The mural was to be placed above three arches spanning the windows of the main hall of Barnes' gallery. In Nice, France, Matisse executed the mural on canvas provided by Barnes, as opposed to working on site. This was an unusual approach for such a work, but the patron had offered him complete artistic freedom, and working onsite would in any event have been impractical.

For Matisse, the project proved to be beset with difficulties, and would end up taking him two years, leaving him physically and emotionally drained. He was also profoundly disappointed to be told on installation that Barnes had no intention of exhibiting the work to the public.

Nevertheless, Matisse was delighted with the work itself. In a 1933 letter to his son, Matisse wrote about the installation at the Barnes Foundation: "It has a splendour that one can't imagine unless one sees it -- because both the whole ceiling and its arched vaults come alive through radiation and the main effect continues right down to the floor...I am profoundly tired but very pleased. When I saw the canvas put in place, it was detached from me and became part of the building."
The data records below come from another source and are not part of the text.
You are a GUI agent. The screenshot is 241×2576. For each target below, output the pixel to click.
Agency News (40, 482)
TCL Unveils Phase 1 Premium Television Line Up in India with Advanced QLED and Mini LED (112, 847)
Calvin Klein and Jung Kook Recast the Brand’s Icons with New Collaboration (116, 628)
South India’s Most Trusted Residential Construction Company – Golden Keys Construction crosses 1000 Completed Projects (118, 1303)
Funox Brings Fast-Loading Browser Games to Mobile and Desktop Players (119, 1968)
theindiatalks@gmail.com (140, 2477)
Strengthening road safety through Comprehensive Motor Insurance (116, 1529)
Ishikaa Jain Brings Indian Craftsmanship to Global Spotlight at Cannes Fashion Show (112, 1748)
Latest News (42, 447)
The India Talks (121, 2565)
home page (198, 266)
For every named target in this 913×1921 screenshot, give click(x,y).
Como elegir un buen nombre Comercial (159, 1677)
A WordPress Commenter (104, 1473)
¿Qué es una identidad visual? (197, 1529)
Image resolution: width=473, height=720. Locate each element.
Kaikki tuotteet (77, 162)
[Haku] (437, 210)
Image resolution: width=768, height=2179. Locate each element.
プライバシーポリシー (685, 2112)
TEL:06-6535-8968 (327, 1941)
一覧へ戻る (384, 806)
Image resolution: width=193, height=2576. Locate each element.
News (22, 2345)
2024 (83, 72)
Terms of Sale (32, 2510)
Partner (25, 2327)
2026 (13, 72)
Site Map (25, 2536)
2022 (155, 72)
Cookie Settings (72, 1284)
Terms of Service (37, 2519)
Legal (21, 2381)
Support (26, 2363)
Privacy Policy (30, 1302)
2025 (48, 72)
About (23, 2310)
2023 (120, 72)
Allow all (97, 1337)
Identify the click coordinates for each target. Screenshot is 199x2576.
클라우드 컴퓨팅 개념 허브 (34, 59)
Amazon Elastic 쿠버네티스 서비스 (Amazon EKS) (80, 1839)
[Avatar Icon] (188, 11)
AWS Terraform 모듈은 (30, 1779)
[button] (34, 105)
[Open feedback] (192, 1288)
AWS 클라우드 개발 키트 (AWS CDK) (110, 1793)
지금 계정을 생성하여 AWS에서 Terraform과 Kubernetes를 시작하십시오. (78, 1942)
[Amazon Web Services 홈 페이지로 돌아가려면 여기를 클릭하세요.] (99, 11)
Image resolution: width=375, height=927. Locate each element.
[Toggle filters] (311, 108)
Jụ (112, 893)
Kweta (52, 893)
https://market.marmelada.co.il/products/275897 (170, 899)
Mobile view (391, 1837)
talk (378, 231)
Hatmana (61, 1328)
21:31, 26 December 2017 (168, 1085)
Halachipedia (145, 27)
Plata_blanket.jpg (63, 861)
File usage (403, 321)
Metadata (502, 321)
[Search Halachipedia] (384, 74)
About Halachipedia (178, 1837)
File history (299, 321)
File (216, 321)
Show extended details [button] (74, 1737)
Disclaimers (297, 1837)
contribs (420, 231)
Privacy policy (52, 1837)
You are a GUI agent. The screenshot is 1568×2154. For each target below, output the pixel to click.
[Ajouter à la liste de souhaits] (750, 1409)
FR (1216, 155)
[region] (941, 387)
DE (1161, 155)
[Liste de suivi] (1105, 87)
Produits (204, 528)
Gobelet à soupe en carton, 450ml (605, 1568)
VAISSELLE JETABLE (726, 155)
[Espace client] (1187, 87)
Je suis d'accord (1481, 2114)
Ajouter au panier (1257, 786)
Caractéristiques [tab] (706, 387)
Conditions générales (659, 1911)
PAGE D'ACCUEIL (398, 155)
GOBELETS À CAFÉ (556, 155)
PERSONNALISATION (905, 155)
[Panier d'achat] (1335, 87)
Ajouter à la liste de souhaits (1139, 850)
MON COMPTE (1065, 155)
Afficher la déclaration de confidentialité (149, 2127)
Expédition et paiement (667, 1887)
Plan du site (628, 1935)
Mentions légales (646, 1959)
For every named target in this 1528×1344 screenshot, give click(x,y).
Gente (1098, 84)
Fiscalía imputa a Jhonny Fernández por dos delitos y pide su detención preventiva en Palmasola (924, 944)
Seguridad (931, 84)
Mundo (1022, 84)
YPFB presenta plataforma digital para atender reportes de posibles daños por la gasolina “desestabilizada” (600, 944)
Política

Some commentators consider that The Dance mural was pivotal in enabling Matisse to return to the most essential sources of his art. For Matisse, the work highlighted aspects such as simplicity, flattening, the emphasis on colour and the use of paper cut-outs which would all go on to play an important role in his later artistic development.

==Damage during world tour==
During a 1993 hearing in the Montgomery County, Pennsylvania Orphan's Court art conservator Paul R. Himmelstein argued that The Dance suffered significant damages during a controversial world tour of highlights from the Barnes Foundation's collection of Impressionist and post-Impressionist paintings.